* **Data for processing**:
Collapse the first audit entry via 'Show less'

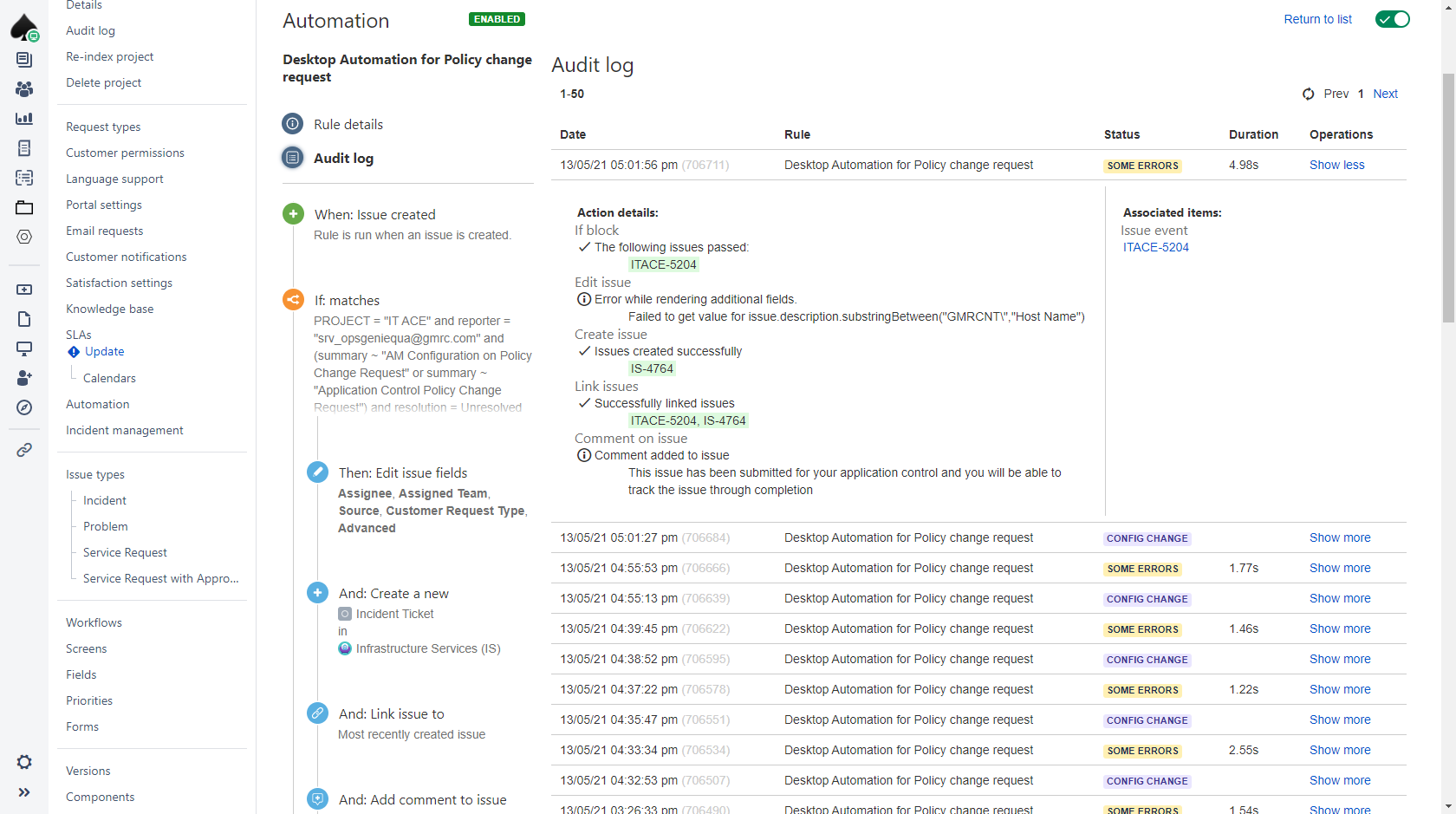[x=1336, y=165]
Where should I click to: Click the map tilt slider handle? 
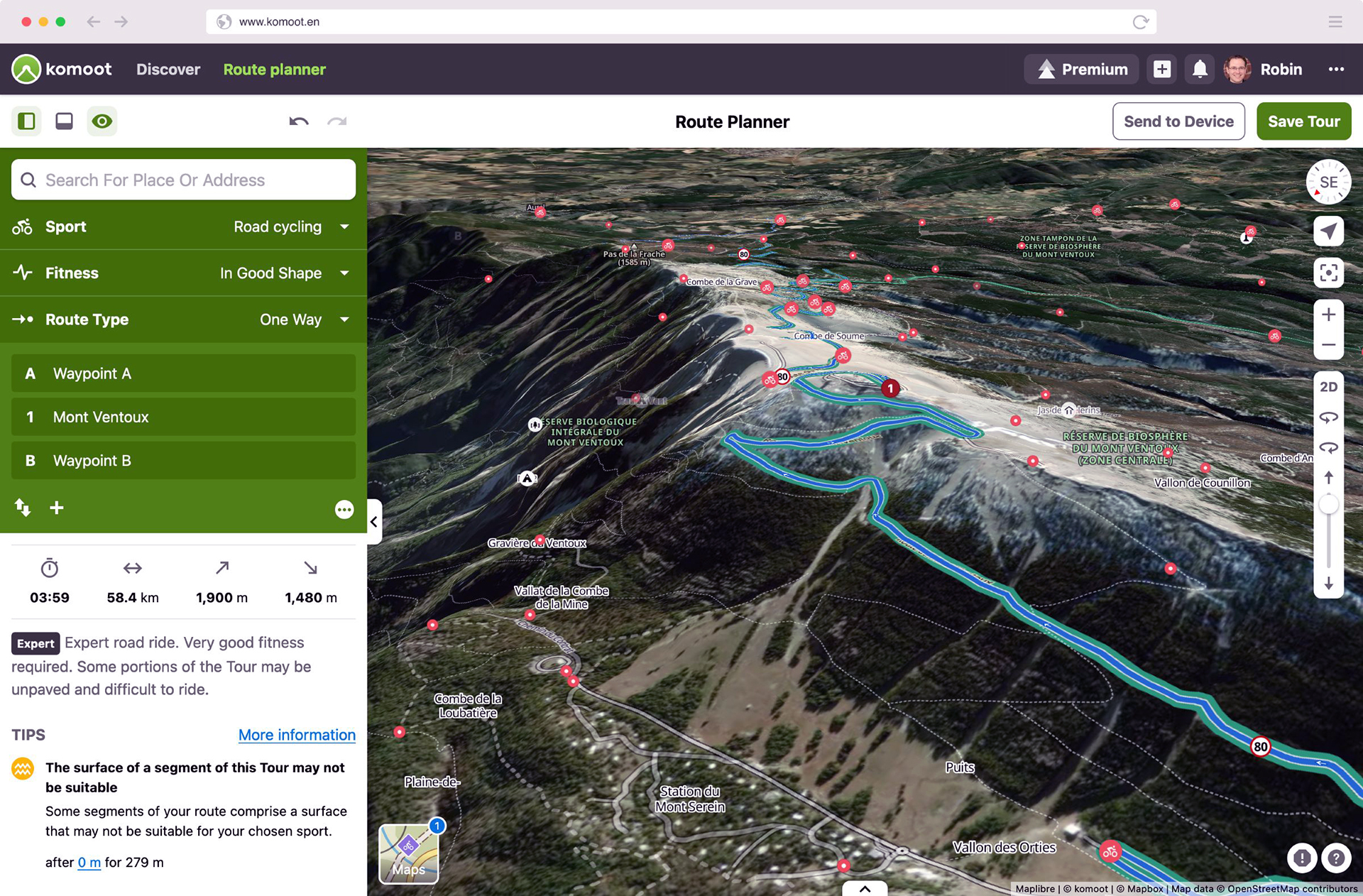click(1328, 505)
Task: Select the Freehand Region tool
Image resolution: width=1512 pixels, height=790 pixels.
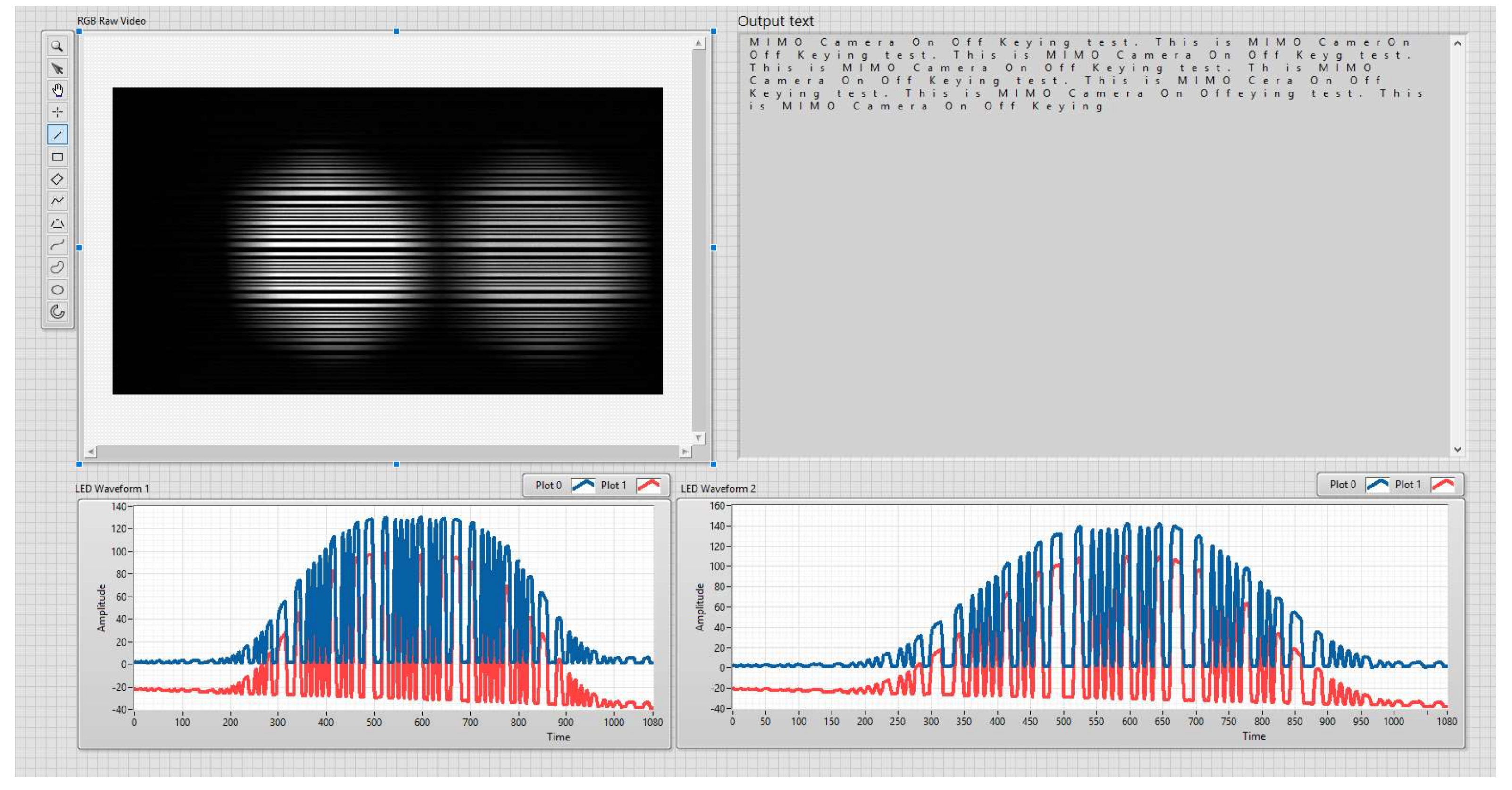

* **Task directions**: Without the pictures, repeat every record above exactly as written.

* **The completed task**:
Collapse the first audit entry via 'Show less'

[x=1336, y=165]
Where should I click to: Click the map tilt slider handle? 
click(1328, 505)
Task: Select the Freehand Region tool
Image resolution: width=1512 pixels, height=790 pixels.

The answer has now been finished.